### TASK INSTRUCTIONS
Look through the lines below and extract each one that contains "value".

### INFORMATION SUPPLIED
↓

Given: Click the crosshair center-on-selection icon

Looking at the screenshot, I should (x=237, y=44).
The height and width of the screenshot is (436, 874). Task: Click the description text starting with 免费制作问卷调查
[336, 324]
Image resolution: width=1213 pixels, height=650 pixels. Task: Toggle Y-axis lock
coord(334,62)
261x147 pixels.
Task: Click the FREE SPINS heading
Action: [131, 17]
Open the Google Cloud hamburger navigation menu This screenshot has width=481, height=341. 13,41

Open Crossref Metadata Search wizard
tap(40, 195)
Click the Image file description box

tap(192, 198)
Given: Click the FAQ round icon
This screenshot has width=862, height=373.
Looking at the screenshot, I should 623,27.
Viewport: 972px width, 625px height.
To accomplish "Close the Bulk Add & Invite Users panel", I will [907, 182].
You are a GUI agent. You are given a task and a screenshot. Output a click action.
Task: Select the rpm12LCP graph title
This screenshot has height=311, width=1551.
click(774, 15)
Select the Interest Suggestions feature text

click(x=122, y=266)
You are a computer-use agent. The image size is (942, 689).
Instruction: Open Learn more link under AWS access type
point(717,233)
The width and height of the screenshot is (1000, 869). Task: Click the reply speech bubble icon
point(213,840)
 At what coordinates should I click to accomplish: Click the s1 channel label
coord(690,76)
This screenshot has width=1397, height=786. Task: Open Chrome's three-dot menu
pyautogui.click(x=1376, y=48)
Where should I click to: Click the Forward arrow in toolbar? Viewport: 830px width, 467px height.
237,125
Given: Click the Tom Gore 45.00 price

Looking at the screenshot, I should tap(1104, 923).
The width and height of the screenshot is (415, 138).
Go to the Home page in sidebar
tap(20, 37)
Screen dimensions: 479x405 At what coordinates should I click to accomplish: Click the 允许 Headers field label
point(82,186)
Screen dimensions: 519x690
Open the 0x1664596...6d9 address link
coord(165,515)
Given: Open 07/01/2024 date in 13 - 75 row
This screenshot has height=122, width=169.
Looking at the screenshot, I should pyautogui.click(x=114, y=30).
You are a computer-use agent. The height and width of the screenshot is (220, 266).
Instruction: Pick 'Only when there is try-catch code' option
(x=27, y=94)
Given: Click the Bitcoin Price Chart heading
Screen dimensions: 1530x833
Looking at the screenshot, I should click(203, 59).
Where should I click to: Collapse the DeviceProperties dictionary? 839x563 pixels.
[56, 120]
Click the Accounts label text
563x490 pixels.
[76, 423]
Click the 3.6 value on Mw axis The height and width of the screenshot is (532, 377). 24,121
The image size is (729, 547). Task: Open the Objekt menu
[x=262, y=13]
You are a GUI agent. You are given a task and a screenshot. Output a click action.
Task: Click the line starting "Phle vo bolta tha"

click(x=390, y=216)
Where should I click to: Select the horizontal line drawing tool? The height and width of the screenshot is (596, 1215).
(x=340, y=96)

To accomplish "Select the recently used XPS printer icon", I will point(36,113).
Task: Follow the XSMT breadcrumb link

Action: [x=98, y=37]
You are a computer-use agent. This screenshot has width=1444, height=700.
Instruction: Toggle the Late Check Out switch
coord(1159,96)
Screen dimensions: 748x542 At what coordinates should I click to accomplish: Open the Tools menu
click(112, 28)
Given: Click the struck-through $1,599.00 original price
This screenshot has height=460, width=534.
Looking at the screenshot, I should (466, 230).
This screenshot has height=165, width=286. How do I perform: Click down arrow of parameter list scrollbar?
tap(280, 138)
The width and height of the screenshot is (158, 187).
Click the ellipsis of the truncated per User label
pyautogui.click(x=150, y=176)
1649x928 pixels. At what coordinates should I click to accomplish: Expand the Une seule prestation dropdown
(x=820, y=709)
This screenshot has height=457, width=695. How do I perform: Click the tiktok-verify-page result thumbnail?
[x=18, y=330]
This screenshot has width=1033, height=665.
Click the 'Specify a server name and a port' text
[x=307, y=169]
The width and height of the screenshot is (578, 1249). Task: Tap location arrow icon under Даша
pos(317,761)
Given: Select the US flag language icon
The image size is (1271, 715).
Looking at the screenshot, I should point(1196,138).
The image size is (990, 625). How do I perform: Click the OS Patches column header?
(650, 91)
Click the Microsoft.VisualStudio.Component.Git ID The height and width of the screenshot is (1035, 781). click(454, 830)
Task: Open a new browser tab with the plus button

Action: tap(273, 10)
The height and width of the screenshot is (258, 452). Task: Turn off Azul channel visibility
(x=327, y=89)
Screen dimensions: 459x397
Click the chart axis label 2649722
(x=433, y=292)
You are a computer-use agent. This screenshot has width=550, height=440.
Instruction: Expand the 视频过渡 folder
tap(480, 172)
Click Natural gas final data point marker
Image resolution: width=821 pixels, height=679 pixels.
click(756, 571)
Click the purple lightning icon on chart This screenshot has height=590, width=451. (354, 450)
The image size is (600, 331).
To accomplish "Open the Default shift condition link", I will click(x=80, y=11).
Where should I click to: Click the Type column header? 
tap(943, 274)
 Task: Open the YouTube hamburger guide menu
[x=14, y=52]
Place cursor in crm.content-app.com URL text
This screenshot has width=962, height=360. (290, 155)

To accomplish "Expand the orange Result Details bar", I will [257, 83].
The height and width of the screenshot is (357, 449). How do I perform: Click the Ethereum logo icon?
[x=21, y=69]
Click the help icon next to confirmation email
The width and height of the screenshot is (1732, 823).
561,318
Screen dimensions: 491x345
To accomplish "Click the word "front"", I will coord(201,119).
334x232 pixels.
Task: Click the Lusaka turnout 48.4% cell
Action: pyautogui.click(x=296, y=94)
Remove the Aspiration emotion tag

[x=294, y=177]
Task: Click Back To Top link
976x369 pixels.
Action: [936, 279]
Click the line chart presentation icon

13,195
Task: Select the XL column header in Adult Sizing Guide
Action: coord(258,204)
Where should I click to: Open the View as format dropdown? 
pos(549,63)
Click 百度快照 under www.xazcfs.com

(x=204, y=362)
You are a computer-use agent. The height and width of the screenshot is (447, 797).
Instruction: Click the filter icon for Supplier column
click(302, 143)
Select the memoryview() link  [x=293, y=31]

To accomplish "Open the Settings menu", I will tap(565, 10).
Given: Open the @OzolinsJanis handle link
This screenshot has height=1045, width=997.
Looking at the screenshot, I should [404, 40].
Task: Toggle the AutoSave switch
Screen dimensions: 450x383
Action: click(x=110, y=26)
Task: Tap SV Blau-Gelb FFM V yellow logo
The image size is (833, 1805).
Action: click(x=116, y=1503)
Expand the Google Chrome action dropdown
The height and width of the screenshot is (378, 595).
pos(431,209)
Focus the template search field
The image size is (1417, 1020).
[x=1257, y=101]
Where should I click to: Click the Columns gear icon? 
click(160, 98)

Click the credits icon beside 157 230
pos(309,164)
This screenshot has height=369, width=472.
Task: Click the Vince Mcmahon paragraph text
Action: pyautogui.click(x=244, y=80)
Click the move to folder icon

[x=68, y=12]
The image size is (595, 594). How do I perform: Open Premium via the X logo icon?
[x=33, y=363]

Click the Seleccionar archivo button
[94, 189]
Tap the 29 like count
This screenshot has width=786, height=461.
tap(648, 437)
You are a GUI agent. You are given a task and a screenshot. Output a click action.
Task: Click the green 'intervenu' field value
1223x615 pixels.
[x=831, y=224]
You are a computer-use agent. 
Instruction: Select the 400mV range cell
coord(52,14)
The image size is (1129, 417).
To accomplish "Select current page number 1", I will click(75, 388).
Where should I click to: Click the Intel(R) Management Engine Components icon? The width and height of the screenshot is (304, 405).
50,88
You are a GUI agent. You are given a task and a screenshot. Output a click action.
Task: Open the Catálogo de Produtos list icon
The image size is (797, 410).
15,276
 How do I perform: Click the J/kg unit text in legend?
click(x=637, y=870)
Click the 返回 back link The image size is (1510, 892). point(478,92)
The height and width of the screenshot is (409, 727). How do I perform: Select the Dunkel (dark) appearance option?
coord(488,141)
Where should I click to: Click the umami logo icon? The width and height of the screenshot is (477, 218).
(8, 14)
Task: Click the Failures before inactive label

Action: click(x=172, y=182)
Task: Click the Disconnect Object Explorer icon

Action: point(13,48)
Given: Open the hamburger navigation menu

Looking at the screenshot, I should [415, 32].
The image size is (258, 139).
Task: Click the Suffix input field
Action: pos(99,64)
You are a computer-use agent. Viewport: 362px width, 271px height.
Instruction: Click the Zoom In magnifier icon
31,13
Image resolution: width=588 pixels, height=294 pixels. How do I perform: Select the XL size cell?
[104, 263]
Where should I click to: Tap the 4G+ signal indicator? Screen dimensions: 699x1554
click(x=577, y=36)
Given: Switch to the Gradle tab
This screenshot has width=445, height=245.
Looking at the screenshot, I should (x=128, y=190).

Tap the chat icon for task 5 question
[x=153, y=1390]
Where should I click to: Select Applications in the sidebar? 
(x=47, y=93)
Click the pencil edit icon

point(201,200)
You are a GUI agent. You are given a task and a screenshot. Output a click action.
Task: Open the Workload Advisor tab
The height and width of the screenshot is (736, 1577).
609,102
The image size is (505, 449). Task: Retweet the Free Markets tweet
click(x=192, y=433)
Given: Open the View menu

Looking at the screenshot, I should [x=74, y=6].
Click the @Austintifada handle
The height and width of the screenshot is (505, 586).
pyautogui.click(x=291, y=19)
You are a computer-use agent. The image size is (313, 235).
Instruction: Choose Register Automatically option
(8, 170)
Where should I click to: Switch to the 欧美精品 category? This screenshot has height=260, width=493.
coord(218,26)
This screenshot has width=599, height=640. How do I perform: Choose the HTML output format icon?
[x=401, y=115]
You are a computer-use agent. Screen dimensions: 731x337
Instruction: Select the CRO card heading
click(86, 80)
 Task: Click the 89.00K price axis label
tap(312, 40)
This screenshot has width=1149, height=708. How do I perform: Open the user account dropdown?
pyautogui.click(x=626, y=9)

↑

### COMPLETED EXERCISE
Click the 3.6 value on Mw axis The height and width of the screenshot is (532, 377). 24,121
Task: Click the green 'intervenu' field value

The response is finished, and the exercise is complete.